Un cubano de 52 años, identificado como Osniel Blanco López, fue arrestado ayer domingo en el Aeropuerto Internacional de Miami después de realizar una supuesta broma sobre una granada durante un control rutinario en el mostrador de American Airlines, según informó la Oficina del Sheriff de Miami-Dade.
El detenido, residente de Miami, fue acusado de presentar una falsa denuncia relacionada con la colocación de un explosivo, luego de que sus palabras provocaran la activación de los protocolos de seguridad del aeropuerto.
De acuerdo con el informe de arresto, el incidente ocurrió durante la madrugada, cuando un empleado de American Airlines le realizó una pregunta habitual antes de aceptar su equipaje.
“¿Lleva alguna mercancía peligrosa?”, preguntó el agente como parte del procedimiento estándar para pasajeros. Blanco López respondió inicialmente que no llevaba ningún objeto peligroso. Sin embargo, poco después agregó: “Tengo una granada”, antes de comenzar a reírse.
La broma activó el protocolo de seguridad del aeropuerto
Otro empleado de la aerolínea que se encontraba cerca reaccionó inmediatamente y le indicó al pasajero que ese tipo de comentarios no eran una broma apropiada.
Tras recibir el aviso, agentes de seguridad del aeropuerto acudieron al lugar y activaron los procedimientos correspondientes. Un perro especializado en detección de explosivos revisó el equipaje del pasajero, pero no encontró ningún artefacto explosivo.
Posteriormente, Blanco López fue trasladado a la estación policial del aeropuerto perteneciente a la Oficina del Sheriff de Miami-Dade, donde explicó a los investigadores que solamente estaba bromeando cuando mencionó la supuesta granada.
A pesar de su explicación, las autoridades procedieron con el arresto debido a la naturaleza de la declaración realizada dentro de una terminal aérea. Hasta la tarde del lunes, el hombre permanecía detenido en el Centro Correccional Turner Guilford Knight. Los registros penitenciarios indicaban que la fianza todavía estaba pendiente de determinar.
Bromas sobre bombas en aeropuertos pueden convertirse en delitos graves
En Estados Unidos existe una política de tolerancia cero ante cualquier comentario sobre bombas, explosivos o armas dentro de aeropuertos, incluso cuando la persona asegura que se trataba de una broma.
Las autoridades no evalúan únicamente la intención del pasajero o el tono utilizado, sino el impacto que la declaración puede generar sobre la seguridad pública y la movilización de recursos de emergencia.
En Florida, una persona acusada de realizar una falsa amenaza relacionada con explosivos puede enfrentar cargos graves bajo las leyes estatales. El reporte falso sobre la colocación de una bomba o explosivo puede clasificarse como un delito grave de segundo grado, con posibles penas de hasta 15 años de prisión estatal y multas de hasta 10.000 dólares.

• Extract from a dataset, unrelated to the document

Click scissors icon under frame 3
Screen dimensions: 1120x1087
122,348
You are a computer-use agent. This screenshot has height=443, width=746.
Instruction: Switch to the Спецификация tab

Además, las autoridades pueden considerar cargos adicionales por conducta desordenada o alteración del orden público si la situación provoca alarma, interrupciones o movilización de equipos de emergencia.
Debido a que los aeropuertos están vinculados a la seguridad de la aviación y al transporte interestatal, este tipo de casos también puede generar investigaciones bajo leyes federales.
Las normas estadounidenses contemplan sanciones por transmitir información falsa sobre bombas o explosivos en instalaciones relacionadas con el transporte aéreo. Una condena federal podría implicar penas de prisión adicionales y multas importantes.
Además de las sanciones penales, los tribunales pueden ordenar al acusado pagar los costos generados por la emergencia, incluyendo la movilización de policías, equipos especializados, bomberos y personal de seguridad.